(Dataset entries)

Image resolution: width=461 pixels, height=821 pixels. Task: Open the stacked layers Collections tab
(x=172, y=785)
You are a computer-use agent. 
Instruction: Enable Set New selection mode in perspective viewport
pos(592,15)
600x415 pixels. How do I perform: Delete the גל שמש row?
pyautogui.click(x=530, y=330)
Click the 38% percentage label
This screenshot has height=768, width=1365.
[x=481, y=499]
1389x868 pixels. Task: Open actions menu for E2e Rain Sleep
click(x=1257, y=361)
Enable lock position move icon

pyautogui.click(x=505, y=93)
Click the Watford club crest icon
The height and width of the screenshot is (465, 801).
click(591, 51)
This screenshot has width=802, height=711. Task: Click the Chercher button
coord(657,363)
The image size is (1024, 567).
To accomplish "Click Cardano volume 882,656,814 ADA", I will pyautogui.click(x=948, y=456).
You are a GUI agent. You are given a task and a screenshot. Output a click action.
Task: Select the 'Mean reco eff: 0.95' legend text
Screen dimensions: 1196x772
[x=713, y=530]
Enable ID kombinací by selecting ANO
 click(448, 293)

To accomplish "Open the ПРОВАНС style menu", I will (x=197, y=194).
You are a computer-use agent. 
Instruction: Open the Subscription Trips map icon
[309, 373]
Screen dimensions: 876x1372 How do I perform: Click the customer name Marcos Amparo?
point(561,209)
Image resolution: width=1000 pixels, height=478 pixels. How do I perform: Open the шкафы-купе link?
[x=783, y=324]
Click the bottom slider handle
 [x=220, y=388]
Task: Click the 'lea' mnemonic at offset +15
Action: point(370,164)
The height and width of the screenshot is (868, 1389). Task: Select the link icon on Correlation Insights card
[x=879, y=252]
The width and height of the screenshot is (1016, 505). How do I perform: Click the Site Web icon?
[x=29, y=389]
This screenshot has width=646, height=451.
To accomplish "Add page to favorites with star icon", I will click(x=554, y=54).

● Work to complete
Output every line of the listing above as a numbered list, leaving out the blank lines.

● Problem solution
1. Image resolution: width=461 pixels, height=821 pixels. Task: Open the stacked layers Collections tab
2. (x=172, y=785)
3. You are a computer-use agent. 
4. Instruction: Enable Set New selection mode in perspective viewport
5. pos(592,15)
6. 600x415 pixels. How do I perform: Delete the גל שמש row?
7. pyautogui.click(x=530, y=330)
8. Click the 38% percentage label
9. This screenshot has height=768, width=1365.
10. [x=481, y=499]
11. 1389x868 pixels. Task: Open actions menu for E2e Rain Sleep
12. click(x=1257, y=361)
13. Enable lock position move icon
14. pyautogui.click(x=505, y=93)
15. Click the Watford club crest icon
16. The height and width of the screenshot is (465, 801).
17. click(591, 51)
18. This screenshot has width=802, height=711. Task: Click the Chercher button
19. coord(657,363)
20. The image size is (1024, 567).
21. To accomplish "Click Cardano volume 882,656,814 ADA", I will pyautogui.click(x=948, y=456).
22. You are a GUI agent. You are given a task and a screenshot. Output a click action.
23. Task: Select the 'Mean reco eff: 0.95' legend text
24. Screen dimensions: 1196x772
25. [x=713, y=530]
26. Enable ID kombinací by selecting ANO
27.  click(448, 293)
28. To accomplish "Open the ПРОВАНС style menu", I will (x=197, y=194).
29. You are a computer-use agent. 
30. Instruction: Open the Subscription Trips map icon
31. [309, 373]
32. Screen dimensions: 876x1372 How do I perform: Click the customer name Marcos Amparo?
33. point(561,209)
34. Image resolution: width=1000 pixels, height=478 pixels. How do I perform: Open the шкафы-купе link?
35. [x=783, y=324]
36. Click the bottom slider handle
37.  [x=220, y=388]
38. Task: Click the 'lea' mnemonic at offset +15
39. Action: point(370,164)
40. The height and width of the screenshot is (868, 1389). Task: Select the link icon on Correlation Insights card
41. [x=879, y=252]
42. The width and height of the screenshot is (1016, 505). How do I perform: Click the Site Web icon?
43. [x=29, y=389]
44. This screenshot has width=646, height=451.
45. To accomplish "Add page to favorites with star icon", I will click(x=554, y=54).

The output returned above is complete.